>> Begin INFORMATION SHOWN

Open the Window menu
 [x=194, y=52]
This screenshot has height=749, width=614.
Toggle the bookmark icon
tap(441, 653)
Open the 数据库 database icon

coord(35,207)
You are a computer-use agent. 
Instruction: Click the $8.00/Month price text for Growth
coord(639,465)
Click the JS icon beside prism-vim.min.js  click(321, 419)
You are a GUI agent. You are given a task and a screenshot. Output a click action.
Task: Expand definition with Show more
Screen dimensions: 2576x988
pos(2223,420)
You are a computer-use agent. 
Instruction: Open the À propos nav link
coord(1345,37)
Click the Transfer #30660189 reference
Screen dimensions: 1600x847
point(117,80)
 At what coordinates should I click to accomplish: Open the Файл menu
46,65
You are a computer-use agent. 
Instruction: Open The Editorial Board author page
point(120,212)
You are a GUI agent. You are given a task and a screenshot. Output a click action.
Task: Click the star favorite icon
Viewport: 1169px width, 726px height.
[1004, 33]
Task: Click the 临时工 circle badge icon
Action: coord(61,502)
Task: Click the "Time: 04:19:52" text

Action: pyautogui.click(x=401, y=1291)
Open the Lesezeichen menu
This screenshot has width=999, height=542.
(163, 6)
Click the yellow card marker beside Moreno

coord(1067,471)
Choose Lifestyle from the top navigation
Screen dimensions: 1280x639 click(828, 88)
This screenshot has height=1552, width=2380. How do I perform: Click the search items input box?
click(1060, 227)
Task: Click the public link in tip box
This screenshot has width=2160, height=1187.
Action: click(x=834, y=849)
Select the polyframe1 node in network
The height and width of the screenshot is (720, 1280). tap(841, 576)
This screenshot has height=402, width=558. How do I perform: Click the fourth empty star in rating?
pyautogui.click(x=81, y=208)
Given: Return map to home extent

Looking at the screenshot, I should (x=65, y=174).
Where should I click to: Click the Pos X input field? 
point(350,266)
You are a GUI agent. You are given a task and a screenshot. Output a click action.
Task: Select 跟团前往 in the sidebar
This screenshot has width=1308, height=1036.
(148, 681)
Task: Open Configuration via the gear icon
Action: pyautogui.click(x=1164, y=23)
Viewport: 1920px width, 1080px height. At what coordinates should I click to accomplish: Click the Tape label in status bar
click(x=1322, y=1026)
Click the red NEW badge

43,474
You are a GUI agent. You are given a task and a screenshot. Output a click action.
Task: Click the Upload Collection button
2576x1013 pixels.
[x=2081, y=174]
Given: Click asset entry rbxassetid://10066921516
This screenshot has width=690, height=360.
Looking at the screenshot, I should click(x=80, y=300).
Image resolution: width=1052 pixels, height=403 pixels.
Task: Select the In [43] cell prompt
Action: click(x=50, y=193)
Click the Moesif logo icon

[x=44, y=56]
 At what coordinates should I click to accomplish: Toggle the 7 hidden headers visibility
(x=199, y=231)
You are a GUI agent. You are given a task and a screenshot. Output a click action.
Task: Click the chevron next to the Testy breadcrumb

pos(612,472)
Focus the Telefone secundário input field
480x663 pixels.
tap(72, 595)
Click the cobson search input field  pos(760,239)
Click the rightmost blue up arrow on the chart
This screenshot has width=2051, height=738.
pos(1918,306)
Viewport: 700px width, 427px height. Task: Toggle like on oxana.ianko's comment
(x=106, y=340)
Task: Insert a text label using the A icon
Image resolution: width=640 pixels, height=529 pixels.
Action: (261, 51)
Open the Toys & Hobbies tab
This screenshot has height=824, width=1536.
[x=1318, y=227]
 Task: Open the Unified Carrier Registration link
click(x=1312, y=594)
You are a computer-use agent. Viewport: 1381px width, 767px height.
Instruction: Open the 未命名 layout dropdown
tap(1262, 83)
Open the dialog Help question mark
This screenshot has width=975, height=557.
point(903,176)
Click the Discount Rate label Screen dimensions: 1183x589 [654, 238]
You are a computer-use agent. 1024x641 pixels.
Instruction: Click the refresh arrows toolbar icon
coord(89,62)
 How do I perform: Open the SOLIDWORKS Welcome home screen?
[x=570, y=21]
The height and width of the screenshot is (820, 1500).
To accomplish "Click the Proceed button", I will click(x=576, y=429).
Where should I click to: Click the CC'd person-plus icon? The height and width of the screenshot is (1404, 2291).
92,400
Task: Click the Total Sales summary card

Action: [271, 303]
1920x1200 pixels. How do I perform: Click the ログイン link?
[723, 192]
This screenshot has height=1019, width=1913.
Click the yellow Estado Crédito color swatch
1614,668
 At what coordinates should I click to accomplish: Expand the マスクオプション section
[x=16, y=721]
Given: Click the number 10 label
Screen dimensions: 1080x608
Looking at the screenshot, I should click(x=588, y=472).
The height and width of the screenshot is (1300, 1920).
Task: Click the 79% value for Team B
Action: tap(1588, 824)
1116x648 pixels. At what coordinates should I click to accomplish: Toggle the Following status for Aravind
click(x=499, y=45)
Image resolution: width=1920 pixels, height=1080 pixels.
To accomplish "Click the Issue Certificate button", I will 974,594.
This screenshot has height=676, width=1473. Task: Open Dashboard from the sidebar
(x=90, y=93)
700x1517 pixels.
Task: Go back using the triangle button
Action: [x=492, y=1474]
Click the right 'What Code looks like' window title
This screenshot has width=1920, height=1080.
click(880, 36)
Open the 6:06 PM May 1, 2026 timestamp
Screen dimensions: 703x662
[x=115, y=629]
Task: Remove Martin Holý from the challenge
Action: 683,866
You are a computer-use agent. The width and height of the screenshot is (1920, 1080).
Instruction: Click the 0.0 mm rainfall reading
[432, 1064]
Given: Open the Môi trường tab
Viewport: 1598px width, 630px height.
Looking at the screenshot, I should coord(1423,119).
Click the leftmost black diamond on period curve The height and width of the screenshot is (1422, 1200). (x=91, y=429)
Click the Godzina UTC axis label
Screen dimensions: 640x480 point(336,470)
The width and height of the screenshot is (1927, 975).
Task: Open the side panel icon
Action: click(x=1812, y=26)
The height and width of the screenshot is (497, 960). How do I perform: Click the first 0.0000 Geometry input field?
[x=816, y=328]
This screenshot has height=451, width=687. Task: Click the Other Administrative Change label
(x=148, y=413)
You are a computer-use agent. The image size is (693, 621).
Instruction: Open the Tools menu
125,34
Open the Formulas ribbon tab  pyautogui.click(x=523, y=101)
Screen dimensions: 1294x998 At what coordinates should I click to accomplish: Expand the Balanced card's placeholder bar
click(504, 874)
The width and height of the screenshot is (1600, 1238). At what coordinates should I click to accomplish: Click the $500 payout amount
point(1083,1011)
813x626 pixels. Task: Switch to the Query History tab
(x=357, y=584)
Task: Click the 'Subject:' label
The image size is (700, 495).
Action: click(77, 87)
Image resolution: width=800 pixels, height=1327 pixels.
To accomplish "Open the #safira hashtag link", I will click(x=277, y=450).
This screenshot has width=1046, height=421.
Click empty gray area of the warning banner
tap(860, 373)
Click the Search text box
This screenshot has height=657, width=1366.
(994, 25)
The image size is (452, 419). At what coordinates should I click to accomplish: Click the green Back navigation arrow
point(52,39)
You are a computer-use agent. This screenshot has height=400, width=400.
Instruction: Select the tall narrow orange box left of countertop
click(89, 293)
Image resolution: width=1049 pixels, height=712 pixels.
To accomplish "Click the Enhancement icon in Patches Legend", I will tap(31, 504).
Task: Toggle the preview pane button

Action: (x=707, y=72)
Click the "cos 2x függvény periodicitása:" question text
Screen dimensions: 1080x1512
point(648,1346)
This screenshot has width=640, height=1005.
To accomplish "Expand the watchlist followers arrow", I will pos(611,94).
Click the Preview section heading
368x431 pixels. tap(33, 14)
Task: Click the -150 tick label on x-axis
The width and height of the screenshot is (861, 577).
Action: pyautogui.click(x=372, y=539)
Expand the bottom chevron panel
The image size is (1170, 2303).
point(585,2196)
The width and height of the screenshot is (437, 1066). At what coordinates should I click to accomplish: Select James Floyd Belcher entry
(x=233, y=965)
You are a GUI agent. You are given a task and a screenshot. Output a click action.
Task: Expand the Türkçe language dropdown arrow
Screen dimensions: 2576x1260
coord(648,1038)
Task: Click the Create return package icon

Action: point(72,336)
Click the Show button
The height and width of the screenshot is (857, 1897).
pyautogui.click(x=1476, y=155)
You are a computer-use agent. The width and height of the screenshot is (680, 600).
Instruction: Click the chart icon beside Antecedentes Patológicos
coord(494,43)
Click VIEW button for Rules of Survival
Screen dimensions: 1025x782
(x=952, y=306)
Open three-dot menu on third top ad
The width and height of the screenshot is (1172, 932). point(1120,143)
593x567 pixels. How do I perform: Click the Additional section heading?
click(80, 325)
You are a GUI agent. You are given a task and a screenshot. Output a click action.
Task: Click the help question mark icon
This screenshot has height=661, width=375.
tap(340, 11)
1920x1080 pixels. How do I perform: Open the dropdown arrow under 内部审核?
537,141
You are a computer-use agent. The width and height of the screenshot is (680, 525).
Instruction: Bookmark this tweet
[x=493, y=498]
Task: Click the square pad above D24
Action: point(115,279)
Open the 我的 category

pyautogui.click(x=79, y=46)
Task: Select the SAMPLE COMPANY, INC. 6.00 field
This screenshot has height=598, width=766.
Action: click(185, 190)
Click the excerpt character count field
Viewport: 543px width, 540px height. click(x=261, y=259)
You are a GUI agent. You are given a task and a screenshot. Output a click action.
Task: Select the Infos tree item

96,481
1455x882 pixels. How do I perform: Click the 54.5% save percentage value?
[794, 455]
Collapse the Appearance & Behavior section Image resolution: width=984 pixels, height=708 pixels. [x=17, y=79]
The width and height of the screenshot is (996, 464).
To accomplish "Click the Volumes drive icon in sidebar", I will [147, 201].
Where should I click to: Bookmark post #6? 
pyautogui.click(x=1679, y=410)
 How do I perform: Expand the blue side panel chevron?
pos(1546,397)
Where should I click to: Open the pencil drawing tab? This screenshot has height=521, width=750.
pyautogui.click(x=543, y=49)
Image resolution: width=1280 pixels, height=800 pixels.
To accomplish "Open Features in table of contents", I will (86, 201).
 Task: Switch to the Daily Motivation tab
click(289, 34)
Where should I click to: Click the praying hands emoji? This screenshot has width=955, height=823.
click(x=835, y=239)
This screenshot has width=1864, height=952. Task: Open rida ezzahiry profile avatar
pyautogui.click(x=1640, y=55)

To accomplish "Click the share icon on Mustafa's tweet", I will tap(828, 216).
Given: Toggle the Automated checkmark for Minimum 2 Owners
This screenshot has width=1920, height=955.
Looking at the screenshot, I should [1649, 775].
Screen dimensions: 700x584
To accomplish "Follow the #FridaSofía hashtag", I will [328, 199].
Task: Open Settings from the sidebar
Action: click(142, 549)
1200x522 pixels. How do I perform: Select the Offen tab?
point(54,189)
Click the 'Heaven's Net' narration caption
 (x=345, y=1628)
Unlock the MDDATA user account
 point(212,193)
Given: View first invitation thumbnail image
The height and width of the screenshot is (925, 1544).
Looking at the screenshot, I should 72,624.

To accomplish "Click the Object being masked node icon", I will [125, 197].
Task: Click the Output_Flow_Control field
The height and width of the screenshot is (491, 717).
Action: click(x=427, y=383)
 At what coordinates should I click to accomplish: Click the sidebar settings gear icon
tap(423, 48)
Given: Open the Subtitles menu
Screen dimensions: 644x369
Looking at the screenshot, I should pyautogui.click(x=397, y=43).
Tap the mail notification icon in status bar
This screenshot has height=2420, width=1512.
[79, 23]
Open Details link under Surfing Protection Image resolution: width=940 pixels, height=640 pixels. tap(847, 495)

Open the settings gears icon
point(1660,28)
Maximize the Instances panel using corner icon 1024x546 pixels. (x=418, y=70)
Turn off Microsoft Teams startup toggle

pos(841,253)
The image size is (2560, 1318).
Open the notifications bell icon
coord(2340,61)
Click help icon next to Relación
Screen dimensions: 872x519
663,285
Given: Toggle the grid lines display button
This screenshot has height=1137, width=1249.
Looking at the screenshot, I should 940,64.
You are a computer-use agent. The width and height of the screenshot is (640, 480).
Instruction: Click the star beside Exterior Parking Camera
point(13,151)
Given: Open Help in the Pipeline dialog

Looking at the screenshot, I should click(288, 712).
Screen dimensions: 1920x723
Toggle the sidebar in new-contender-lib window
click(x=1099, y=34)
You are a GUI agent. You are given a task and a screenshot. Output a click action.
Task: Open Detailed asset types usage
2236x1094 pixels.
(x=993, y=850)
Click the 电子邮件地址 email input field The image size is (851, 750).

>> End INFORMATION SHOWN

#### YOUR GOAL:
Please output the lines of the records starting at the line that contains "Open the settings gears icon" and ending at the line that contains "Looking at the screenshot, I should 940,64." as a JSON list of strings, one string per line, with blank lines left out.

#### TASK ANSWER:
[
  "Open the settings gears icon",
  "point(1660,28)",
  "Maximize the Instances panel using corner icon 1024x546 pixels. (x=418, y=70)",
  "Turn off Microsoft Teams startup toggle",
  "pos(841,253)",
  "The image size is (2560, 1318).",
  "Open the notifications bell icon",
  "coord(2340,61)",
  "Click help icon next to Relación",
  "Screen dimensions: 872x519",
  "663,285",
  "Given: Toggle the grid lines display button",
  "This screenshot has height=1137, width=1249.",
  "Looking at the screenshot, I should 940,64."
]